A química certa

Quando Joe Atkinson foi a Boston em 1957 para começar o seu doutorado no MIT, sequer suspeitava de como a sua química e a sua vida ganhariam um novo significado. Ele é o primeiro canadense membro numerário do Opus Dei.

Joe Atkinson (março de 1970)

Como foi que um filho de fazendeiros de Alberta encontrou o Opus Dei em Boston, Massachusetts?

Vendo em retrospectiva, é fácil notar que isso foi claramente providencial. Havia um professor de química, Reuben Sandin, na Universidade de Alberta, que era como um pai (e avô!) para os graduandos em química próximos de se formar. Um dia, no princípio do meu último ano, ele veio até mim quando eu estava trabalhando no laboratório e perguntou “Como vai sua matemática, Joe?”. Sem entender o porquê da pergunta, simplesmente respondi “Bom, vai bem, Dr.Sandin”. “Porque” continuou, “penso que você deveria ir ao MIT (Instituto de Tecnologia de Massachusetts) para seus estudos de pós-graduação.

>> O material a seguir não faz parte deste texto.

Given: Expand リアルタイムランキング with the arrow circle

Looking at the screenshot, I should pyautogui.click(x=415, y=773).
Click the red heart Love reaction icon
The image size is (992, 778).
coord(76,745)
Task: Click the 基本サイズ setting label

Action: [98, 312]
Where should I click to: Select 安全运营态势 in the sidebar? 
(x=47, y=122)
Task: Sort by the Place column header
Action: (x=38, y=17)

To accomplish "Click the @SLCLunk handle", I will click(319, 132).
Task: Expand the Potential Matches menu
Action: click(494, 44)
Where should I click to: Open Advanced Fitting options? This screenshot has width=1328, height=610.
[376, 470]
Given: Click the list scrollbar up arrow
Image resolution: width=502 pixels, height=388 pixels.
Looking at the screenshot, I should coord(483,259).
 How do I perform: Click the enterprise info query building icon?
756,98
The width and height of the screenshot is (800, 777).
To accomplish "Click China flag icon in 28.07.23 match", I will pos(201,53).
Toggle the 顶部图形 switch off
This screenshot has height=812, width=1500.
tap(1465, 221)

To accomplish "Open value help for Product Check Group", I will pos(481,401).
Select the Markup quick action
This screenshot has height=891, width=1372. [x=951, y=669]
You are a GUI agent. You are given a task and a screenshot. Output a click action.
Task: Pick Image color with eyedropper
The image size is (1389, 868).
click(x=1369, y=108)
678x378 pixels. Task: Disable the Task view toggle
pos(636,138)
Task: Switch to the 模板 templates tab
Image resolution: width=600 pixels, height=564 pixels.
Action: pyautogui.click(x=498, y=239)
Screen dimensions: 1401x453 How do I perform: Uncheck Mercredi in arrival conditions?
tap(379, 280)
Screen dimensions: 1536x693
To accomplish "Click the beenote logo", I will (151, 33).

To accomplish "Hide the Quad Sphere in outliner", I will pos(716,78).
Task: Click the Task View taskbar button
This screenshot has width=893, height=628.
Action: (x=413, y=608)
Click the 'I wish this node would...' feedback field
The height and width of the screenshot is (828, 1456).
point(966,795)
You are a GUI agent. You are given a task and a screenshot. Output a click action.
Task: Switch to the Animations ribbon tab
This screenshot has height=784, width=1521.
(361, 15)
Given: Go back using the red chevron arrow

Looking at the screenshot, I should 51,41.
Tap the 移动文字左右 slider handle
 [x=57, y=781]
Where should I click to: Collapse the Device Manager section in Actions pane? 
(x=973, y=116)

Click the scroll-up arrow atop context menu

Escreva para Art Cope – o diretor do departamento de química – e diga a ele que fui eu quem o indicou”. E a reputação do Professor Sandin como educador era tamanha que, se ele recomendasse uma pessoa, esta seria aceita.

Nos 20 anos anteriores, ele havia guiado um bom número de estudantes para diferentes instituições de pós-graduação. Mas – é aqui que a providência aparece – pelo que sei, fui a primeira pessoa que mandou para a Costa Leste dos EUA; em geral, ele enviava alunos para o Meio-Oeste ou para a Costa Oeste. No departamento de química do MIT havia um estudante da pós-graduação, Bob Yoest, que me colocou em contato com um Centro do Opus Dei em Boston. E foi assim que a conexão foi feita.

Vamos retroceder um pouco. Poderia contar-nos sobre as suas origens? Podem ser de interesse para os nossos leitores.

A família Atkinson (Edmonton, setembro de 1957)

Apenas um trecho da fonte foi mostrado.